→ **TEXT SECTION**

Now that this is sewn together, press N seam out (Outer sleeve seam), and sew a gathering stitch between notches. (Or in my case from outer seam to front sleeve notch)
Sew the inner sleeve seam and press out. Fit sleeve into armhole matching front notches and apex sleeve notch to the shoulder seam.
Two piece sleeve assembly for the R and L sleeves. |
Step 11: Collar
This part was a bit confusing when I first looked at it, but after looking at the drawing, and reading the directions on the pattern piece I realised that I only needed to cut 1 on the fold. It says to "Fold in Double" and what I did was to create the under collar, I just needed to fold lengthwise along the middle to create the finished collar. So, let's look at what to do:
- Cut with seam allowances, 1 piece on the bias fold. Do the same for the lining and interfacing.
- Transfer all pleat lines onto the fabric and lining.
- Fuse or sew interfacing to the wrong side of the over/under collar piece
- Press pleats on fabric and lining separately. For both sides and ends pleats are pressed towards the CB. You will need to form mirror image pleats on both sides of your fabric and lining.
- Baste pleats temporarily until you are ready to sew it to the coat.
- Sew with right sides together, the collar and lining together leaving one long end open to turn right way out.(Or sew 2 short sides but long ends are basted)
- With right sides together, pin the collar/lining assembly to the coat matching CB, notches ending at front of the coat (C matchpoint). Sew and press.
- DO NOT Press the centre fold line along the long side PLEASE. The picture shows it kind of fluffy and bouncy.
The pleats are folded as mirror images on L and R sides of the far end of the collar. The middle length is your fold line Pleats are directed towards the centre back of the collar(middle). |
Basted long end is joined to the coat. (Remember that the non pleated area is the CB) The end of collar assembly should end at the C matchpoint of front jacket |
Step 12: Pockets Front Finish A Placement Line
In finishing the pockets we have to do some more pleating. Now, as mentioned before, the placement line A was quite a distance from the T seam line opening, so I think there may be another way to do this, but you can alter things if you see fit.

→ **TASK OBJECTIVE**
Write the next part of the coat-sewing walkthrough above, picking up after its final sentence.

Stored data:
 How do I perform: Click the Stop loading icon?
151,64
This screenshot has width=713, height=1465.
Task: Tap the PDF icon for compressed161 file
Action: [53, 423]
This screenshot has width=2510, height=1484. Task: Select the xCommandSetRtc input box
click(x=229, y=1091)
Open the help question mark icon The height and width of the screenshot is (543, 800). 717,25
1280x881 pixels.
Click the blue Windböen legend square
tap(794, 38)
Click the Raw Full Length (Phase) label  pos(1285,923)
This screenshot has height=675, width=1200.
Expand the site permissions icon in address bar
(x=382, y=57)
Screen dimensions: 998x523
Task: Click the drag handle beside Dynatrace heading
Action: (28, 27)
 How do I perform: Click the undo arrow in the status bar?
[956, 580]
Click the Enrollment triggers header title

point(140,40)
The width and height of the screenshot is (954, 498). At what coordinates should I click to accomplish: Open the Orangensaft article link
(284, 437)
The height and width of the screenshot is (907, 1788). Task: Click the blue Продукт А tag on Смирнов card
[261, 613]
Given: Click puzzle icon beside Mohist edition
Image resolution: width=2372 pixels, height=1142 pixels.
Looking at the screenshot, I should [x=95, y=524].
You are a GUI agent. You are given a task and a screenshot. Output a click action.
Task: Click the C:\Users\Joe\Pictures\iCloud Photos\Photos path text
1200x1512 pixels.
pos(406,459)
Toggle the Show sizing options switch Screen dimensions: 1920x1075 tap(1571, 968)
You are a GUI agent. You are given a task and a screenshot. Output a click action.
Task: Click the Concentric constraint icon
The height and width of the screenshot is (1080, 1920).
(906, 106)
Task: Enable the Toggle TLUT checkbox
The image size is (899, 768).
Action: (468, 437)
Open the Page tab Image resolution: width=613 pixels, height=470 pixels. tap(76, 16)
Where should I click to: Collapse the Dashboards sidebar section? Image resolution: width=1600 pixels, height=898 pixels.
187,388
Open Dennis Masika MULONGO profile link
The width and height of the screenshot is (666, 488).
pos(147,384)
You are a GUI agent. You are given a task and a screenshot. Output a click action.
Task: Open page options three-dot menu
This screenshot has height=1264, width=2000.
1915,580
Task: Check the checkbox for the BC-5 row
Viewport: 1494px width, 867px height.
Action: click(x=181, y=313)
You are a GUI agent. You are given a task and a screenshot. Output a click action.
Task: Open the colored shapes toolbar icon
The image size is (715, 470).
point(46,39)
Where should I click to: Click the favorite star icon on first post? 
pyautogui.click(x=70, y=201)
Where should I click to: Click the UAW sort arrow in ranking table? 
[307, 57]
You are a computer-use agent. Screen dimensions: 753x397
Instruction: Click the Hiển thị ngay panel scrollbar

→ **RESULT OF THE EXERCISE**
Take the placement line A and bring this line towards the T seam. Baste the pleat down along the opening, press and sew down within the seam allowance. This should hold the A placement pleat.
You can sew it down carefully not catching the other side and sewing shut the pocket opening, so what I did was whip stitch it into place. I did this only because I know it is a sturdy stitch or you can slip stitch it, which evidently bugs the crap out of me.
Step 13: Facing/Lining
Fuse or baste interfacing to the wrong side of both right and left sides of the front facing.
I would suggest to serge or zig zag the edges to keep fabric from fraying.
Mark a corresponding buttonhole placement on your facing to join to the seam buttonhole.
I marked the position on the facing where the seam button hole is on the fashion fabric. |
The lining for the front section can be done in 2 ways. This is the only other piece that is drastically different from the rest of the pattern pieces and this was not in the package, so what I did was use the front bodice piece and sew it to the lower front but had to omit the pleats. Using the existing pattern piece(facing) and side back, the difference in area would be the newly assembled front lining, which was done the same as in Marfy 9609. You could also draft an entire single piece including both front pieces but that I didn't want to do. Either way, you will need to cut 2 of each piece for the lining.
The pieces for the modified front lining. I assembled them in 2 pieces but you can draft an entire section as one piece. Notice how the front pleats are not needed here. |
With right sides together, sew the front lining to the facing and press with the seam towards the facing.
Step 14: Lining Centre back pleat
Since the back piece for the lining is cut on the fold, form your desired pleat width for ease of wear and sew down in 3 places along the length of the centre back pleat.
I chose 3 cm for my pleat distance on either side of the centre fold. It is really up to you what you want your lining centre back pleat to be, although you can still mirror your fashion fabric directions and sew a centre back seam. I do suggest to make a pleat only because it allows ease of wear and increases the comfort level a bit.
Hey, if you have the energy, you can hand sew a small chain here because I have seen that in higher quality overcoats.
Step 15: Lining Back Side Back
Sew the N seam matchpoint is done the same for the fashion fabric. See step 5.
Step 16: Lining Side back to Front Assembly
Sew the lining as you did in step 8 except sew the entire length of the T seam. This will trap the pockets between the fashion fabric and the lining.
Step 17: Lining Shoulder seam
Sew with right sides together, the facing/front lining shoulder section to the corresponding shoulder seam on back piece. Press seam out.
Step 18: Lining Sleeves
Assemble the two piece assembly of the lining sleeves just like the fashion fabric as in step 10. Fit sleeve lining into the armhole area.
Step 19: Lining Collar attachment
With right sides together, sew the facing/lining assembly to the basted collar and fronts. Press and topstitch the facing the centre front from the collar matchpoint to the hem area. This can be optional but may give it a nice look.
Trim the top corner area and clip the curves making a better look.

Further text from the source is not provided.